[Sheepdog] [PATCH 2/2] object cache: introduce async flush
Liu Yuan
namei.unix at gmail.com
Tue Apr 3 07:47:21 CEST 2012
On 04/02/2012 04:21 PM, Liu Yuan wrote:
> From: Liu Yuan <tailai.ly at taobao.com>
>
> We async flush dirty object as default to achieve the best performance.
> If users prefer strong consistency over performance, users can launch
> sheep with -S or --sync option.
>
> We need async flush because:
> 1) some APP are responsive time sensitive, the writeback of dirty bits in
> the guest will mostly hurt RT because guest need to await its completion.
> This is a considerably long operation in the sheep cluster.
> 2) some APP are just memory and CPU intensive, has little of concern of disk
> data. (For e.g, just use disk to store logs of APP)

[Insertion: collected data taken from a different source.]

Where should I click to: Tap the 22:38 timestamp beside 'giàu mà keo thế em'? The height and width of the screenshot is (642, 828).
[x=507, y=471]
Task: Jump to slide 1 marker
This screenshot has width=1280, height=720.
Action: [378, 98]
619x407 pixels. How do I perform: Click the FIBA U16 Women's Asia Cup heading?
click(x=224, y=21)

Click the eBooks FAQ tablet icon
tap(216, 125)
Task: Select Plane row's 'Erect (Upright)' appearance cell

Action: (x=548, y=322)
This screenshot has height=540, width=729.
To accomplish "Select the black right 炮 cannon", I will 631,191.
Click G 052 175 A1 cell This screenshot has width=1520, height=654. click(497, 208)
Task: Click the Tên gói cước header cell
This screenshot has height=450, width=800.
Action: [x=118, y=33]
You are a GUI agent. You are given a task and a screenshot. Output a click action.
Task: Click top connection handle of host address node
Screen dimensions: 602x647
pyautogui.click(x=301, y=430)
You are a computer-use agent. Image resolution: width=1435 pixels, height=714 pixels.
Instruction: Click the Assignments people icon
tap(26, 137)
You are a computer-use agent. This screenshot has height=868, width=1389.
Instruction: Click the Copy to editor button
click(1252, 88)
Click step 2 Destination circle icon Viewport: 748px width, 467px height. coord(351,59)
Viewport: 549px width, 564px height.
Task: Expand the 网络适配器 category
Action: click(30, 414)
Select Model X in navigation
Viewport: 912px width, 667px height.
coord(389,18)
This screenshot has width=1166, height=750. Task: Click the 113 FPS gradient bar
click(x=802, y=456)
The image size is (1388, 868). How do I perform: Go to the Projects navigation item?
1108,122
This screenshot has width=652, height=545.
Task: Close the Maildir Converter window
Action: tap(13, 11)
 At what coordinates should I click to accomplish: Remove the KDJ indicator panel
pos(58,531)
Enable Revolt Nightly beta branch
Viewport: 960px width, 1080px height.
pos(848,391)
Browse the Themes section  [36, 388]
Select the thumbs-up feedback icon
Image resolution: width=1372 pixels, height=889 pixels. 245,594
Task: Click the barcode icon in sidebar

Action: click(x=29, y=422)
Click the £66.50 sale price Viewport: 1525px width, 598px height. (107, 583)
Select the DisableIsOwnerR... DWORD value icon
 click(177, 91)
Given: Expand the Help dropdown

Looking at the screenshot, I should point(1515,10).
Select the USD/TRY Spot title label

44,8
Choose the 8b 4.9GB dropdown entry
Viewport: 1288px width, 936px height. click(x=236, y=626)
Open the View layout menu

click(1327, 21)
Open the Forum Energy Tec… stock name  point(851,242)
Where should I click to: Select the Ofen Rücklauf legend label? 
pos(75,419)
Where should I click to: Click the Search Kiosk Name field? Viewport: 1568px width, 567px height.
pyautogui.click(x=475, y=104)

> 3) People simply prefer performance over consistency.
>
> Signed-off-by: Liu Yuan <tailai.ly at taobao.com>
> ---
> sheep/object_cache.c | 23 +++++++++++++++++++++++
> sheep/ops.c | 34 ++++++++++++++++++++++++++++++++--
> sheep/sheep.c | 9 ++++++++-
> sheep/sheep_priv.h | 2 ++
> 4 files changed, 65 insertions(+), 3 deletions(-)
>
> diff --git a/sheep/object_cache.c b/sheep/object_cache.c
> index 389dc6d..ed10b86 100644
> --- a/sheep/object_cache.c
> +++ b/sheep/object_cache.c
> @@ -203,9 +203,20 @@ static int write_cache_object(uint32_t vid, uint32_t idx, void *buf, size_t coun
> flags |= O_DIRECT;
>
> fd = open(p.buf, flags, def_fmode);
> + if (flock(fd, LOCK_EX) < 0) {
> + ret = SD_RES_EIO;
> + eprintf("%m\n");
> + goto out;
> + }
> size = xpwrite(fd, buf, count, offset);
> + if (flock(fd, LOCK_UN) < 0) {
> + ret = SD_RES_EIO;
> + eprintf("%m\n");
> + goto out;
> + }
> if (size != count)
> ret = SD_RES_EIO;
> +out:
> close(fd);
> strbuf_release(&p);
> return ret;
> @@ -225,9 +236,21 @@ static int read_cache_object(uint32_t vid, uint32_t idx, void *buf, size_t count
> flags |= O_DIRECT;
>
> fd = open(p.buf, flags, def_fmode);
> + if (flock(fd, LOCK_SH) < 0) {
> + ret = SD_RES_EIO;
> + eprintf("%m\n");
> + goto out;
> + }
> +
> size = xpread(fd, buf, count, offset);
> + if (flock(fd, LOCK_UN) < 0) {
> + ret = SD_RES_EIO;
> + eprintf("%m\n");
> + goto out;
> + }
> if (size != count)
> ret = SD_RES_EIO;
> +out:
> close(fd);
> strbuf_release(&p);
> return ret;
> diff --git a/sheep/ops.c b/sheep/ops.c
> index bedafbe..7fd5a18 100644
> --- a/sheep/ops.c
> +++ b/sheep/ops.c
> @@ -51,6 +51,11 @@ struct sd_op_template {
> int (*process_main)(const struct sd_req *req, struct sd_rsp *rsp, void *data);
> };
>
> +struct flush_work {
> + struct object_cache *cache;
> + struct work work;
> +};
> +
> static int cluster_new_vdi(const struct sd_req *req, struct sd_rsp *rsp,
> void *data)
> {
> @@ -476,6 +481,22 @@ static int local_get_snap_file(const struct sd_req *req, struct sd_rsp *rsp,
> return ret;
> }
>
> +static void flush_vdi_fn(struct work *work)
> +{
> + struct flush_work *fw = container_of(work, struct flush_work, work);
> +
> + dprintf("flush vdi %"PRIx32"\n", fw->cache->vid);
> + if (object_cache_push(fw->cache) != SD_RES_SUCCESS)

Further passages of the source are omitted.